Selon le besoin de l’instant, vont surgir les petits problèmes à résoudre ; parfois jusqu’aux grands problèmes existentiels.
Ce dialogue intérieur – situer le problème, entrevoir la solution, la mise en œuvre pour le régler – est une nourriture car il fournit l’énergie de l’acte salvateur et réjouissant.
Quand jeûner ?
Des occasions nous sont données pour rompre le faux rythme de nos habitudes sur trois échelles
– Un petit problème, une contrariété.
On dit souvent qu’elle « reste sur l’estomac ». Nous pouvons sauter un repas ou deux. L’apaisement obtenu, le repas suivant n’en aura que plus de saveur.
– Un problème de moyenne importance
va demander un dialogue intérieur plus approfondi. Le jeûne alors se prépare. Il peut se prolonger plusieurs jours. L’esprit est très disponible, le jeûne donne un état de claire voyance.
La reprise alimentaire est aussi étudiée que l’acte salvateur.
– Les grandes questions existentielles chroniques :
qu’est-ce j’ai à faire de ma vie ? Quel service j’ai à rendre à la vie ? Ces questions fondamentales sont à traiter dans un séjour-recul
long (2 à 3 semaines, voire plus) où l’alimentation va tenir une place particulière. Elle sera prise en compte selon l’état de santé et surtout selon l’accompagnement nécessaire lors de ces grandes remises en question.

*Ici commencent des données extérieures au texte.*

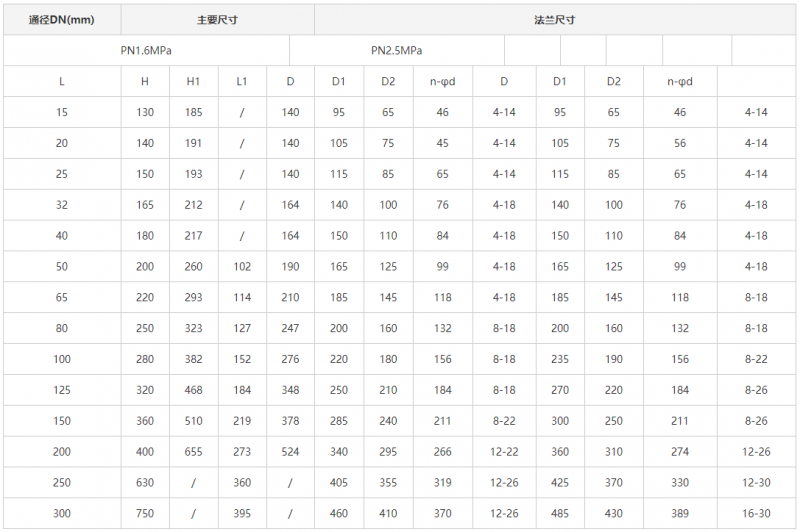800x532 pixels.
Task: Click the 12-22 cell
Action: [x=504, y=451]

Nous pouvons constater que ces trois dimensions des problèmes de vie
déterminent trois rythmes de jeûne que l’on retrouve dans les différentes traditions :
– le jeûne hebdomadaire autour d’une petite contrariété ;
– le jeûne mensuel correspond aux problèmes de moyenne importance ;
– le jeûne annuel, aux questions de vie essentielles.
Bien entendu, ce n’est pas le rythme chronique rituel qui est important. C’est le besoin de vie vraie, intense, valeureuse qui
fait le jeûne.
Le jeûneur assainit le corps comme l’esprit.
Il nourrit le corps de sa propre substance et l’esprit, de l’Esprit Saint attiré par le dialogue essentiel.